(EXTRACTED DATA Opens)

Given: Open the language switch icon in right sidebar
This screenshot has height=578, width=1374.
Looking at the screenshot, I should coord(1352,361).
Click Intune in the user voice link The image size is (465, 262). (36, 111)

(EXTRACTED DATA Closes)
(EXTRACTED DATA Opens)

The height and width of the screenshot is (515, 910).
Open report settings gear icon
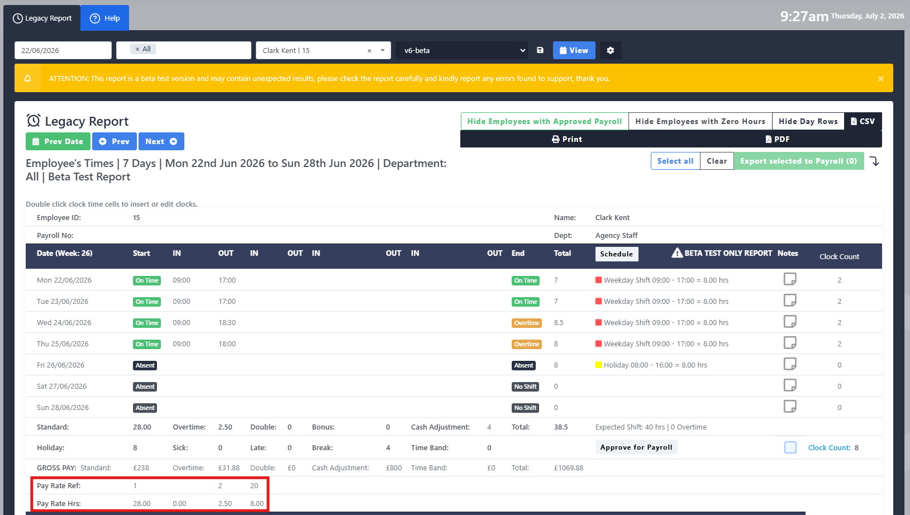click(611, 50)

(EXTRACTED DATA Closes)

- _TASK STATEMENT_:
Output, from the data above, the lines from the line with "This screenshot has height=578, width=1374." to the line with "Click Intune in" exactly as they stand, both ends included and nothing else.

- _EXPECTED ANSWER_:
This screenshot has height=578, width=1374.
Looking at the screenshot, I should coord(1352,361).
Click Intune in the user voice link The image size is (465, 262). (36, 111)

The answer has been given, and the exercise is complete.